Fluoroquinolones are effective for travellers’ diarrhoea acquired in most areas of the world, except when potentially resistant Campylobacter is common, such as in South Asia and South East Asia.27 A growing body of evidence documents the effectiveness of azithromycin in treating fluoroquinolone resistant Campylobacter,28 as well as other enterics.27 Azithromycin can also be used in the treatment of pregnant women and young children with travellers’ diarrhoea; however, the empirical antibiotic treatment of young children should only be used after careful consideration. Rifaximin was not inferior to a fluoroquinolone in a randomised, double blind trial of treatment in Mexico and Jamaica29 where E coli associated travellers’ diarrhoea was common, but rifaximin is less effective and not recommended when invasive agents, such as Campylobacter and Shigella, are causative.30
Combining an antibiotic with loperamide should be considered for people with classic travellers’ diarrhoea who need prompt resolution of symptoms. Six randomised controlled trials examined combination treatment (single dose or short course antibiotics plus loperamide) compared with an antibiotic or loperamide alone.31 32 The weight of evidence favoured combination treatment when the predominate organisms were sensitive to the antibiotic.31 32
How should returned travellers with diarrhoea be evaluated?
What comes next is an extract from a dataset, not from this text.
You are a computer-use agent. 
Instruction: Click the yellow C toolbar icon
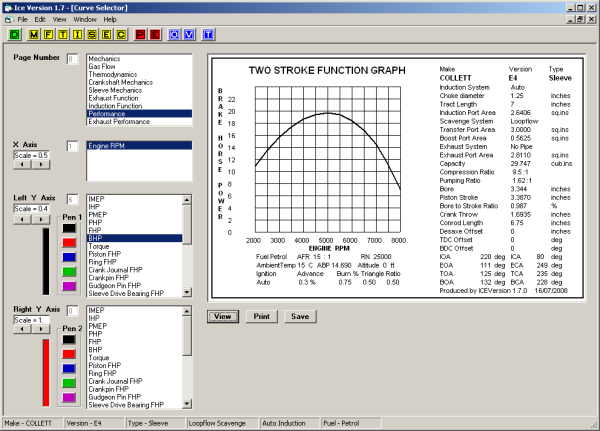(120, 35)
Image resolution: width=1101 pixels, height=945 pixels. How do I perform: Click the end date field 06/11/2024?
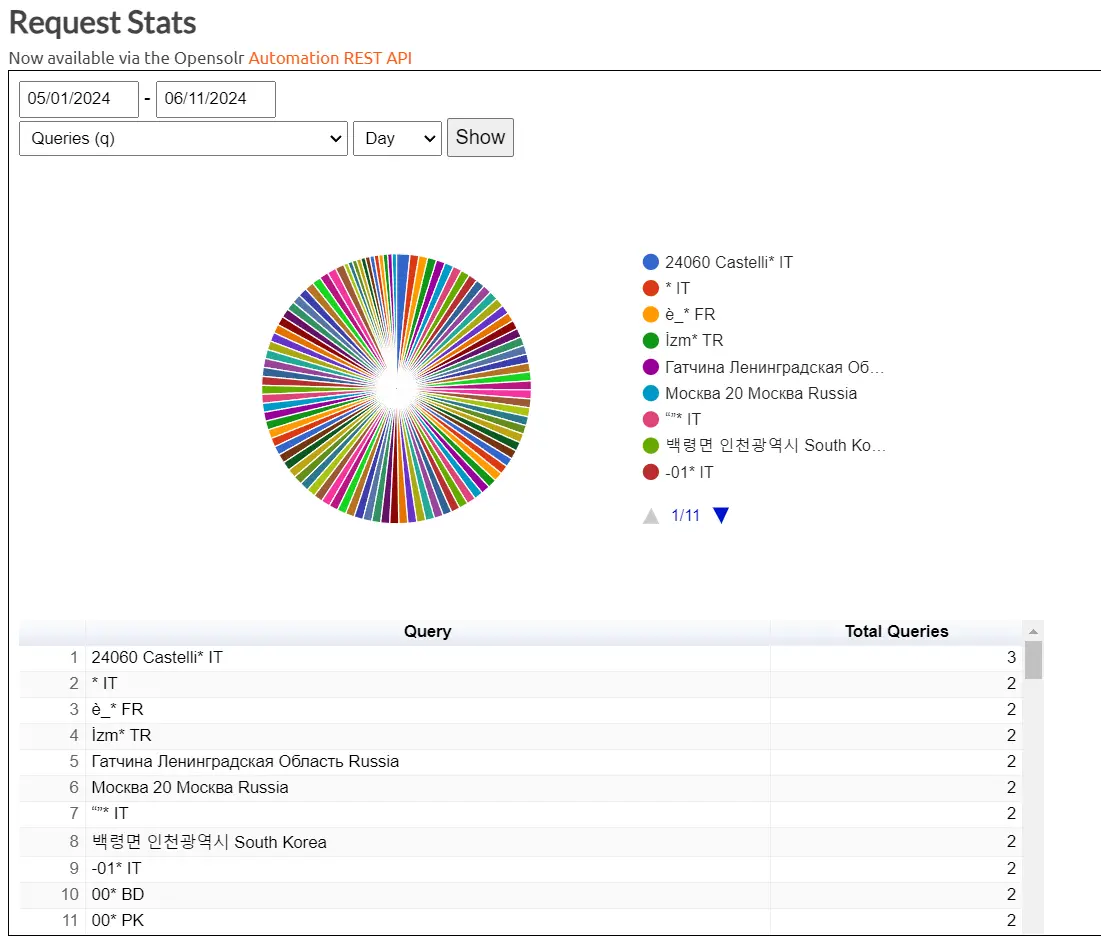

Diarrhoea is one of the most common syndromes in travellers who return ill. In a US cohort of returned travellers, diarrhoea affected 13%,2 and in a large multicentre study (travel clinics and tropical disease units) acute or chronic diarrhoea was diagnosed at a rate of 335 cases per 1000 ill returned travellers.33 Regions associated with the highest relative rates of gastrointestinal infection, as determined by numbers of clinical visits in returned travellers, were South Asia, South America, and sub-Saharan Africa.1
Travellers’ diarrhoea can be evaluated in a general practice setting with referral to a specialist as needed. If fever, tenesmus, or gross blood in the stool are not present (that is, non-inflammatory diarrhoea) patients can be treated symptomatically and observed. If the patient seems unwell and there are additional symptoms, however, a stool should be cultured for enteropathogens and empirical antibiotic treatment considered using a fluoroquinolone or azithromycin. Unusually, C difficile associated disease presents after antibiotic treatment for travellers’ diarrhoea.34 In travellers with diarrhoea that has lasted for 10 days to two weeks or longer, stool samples should be evaluated for Giardia, Cryptosporidium, and other parasites.